Data extract:
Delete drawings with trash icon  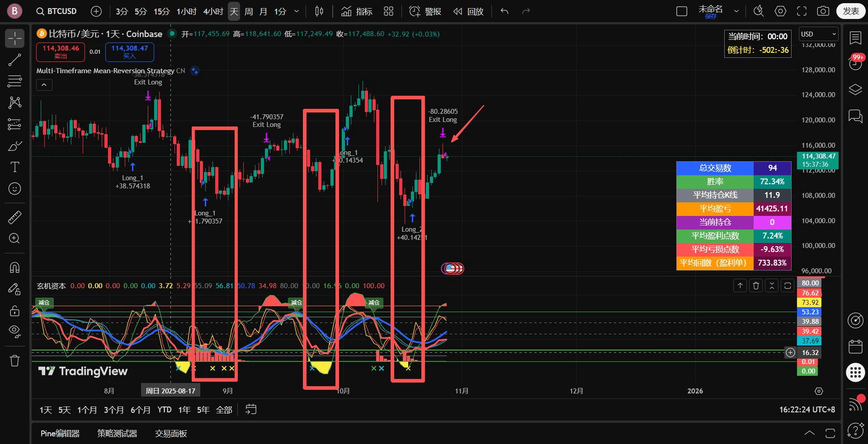[x=14, y=360]
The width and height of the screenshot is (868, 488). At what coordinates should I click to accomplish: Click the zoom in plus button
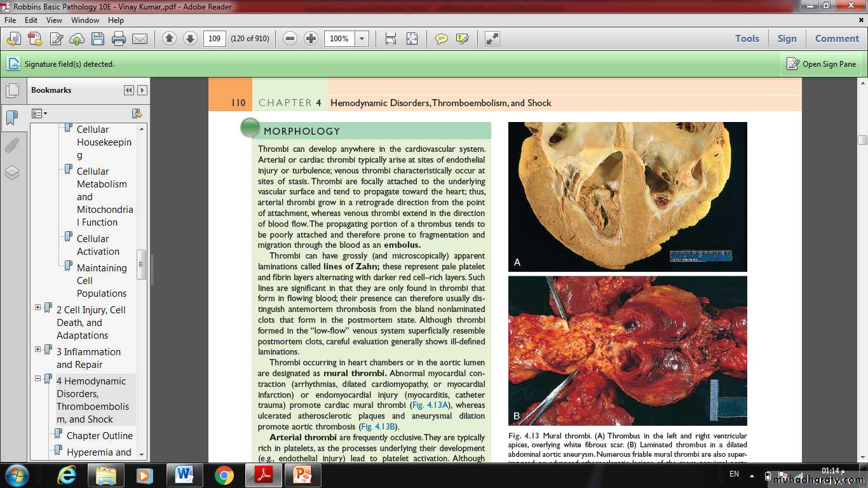(311, 39)
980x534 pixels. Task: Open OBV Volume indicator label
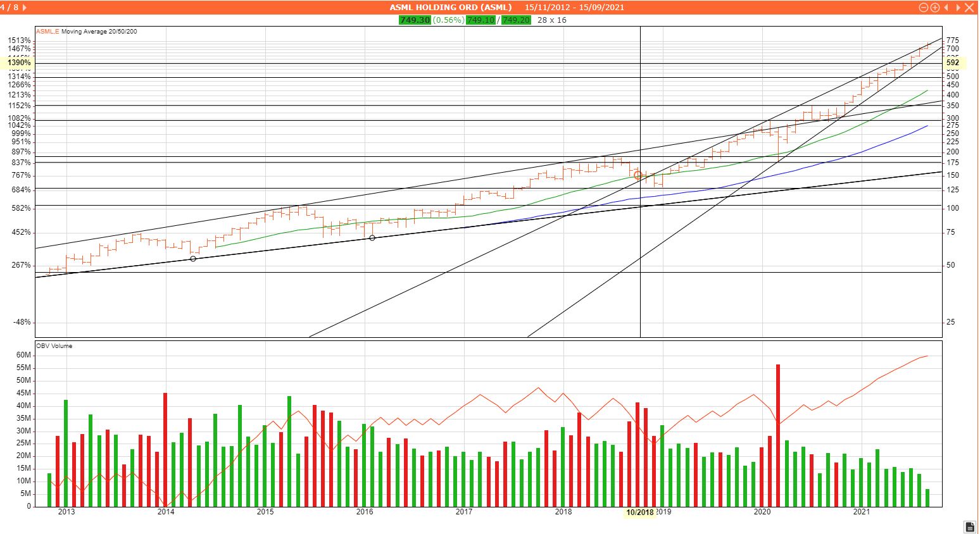[x=54, y=346]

Work to complete: I need the lines from the line containing "980x534 pixels. Task: Open" through the final line of the listing duplicated exactly, both ends included, with no pictures and nothing else.

Answer below:
980x534 pixels. Task: Open OBV Volume indicator label
[x=54, y=346]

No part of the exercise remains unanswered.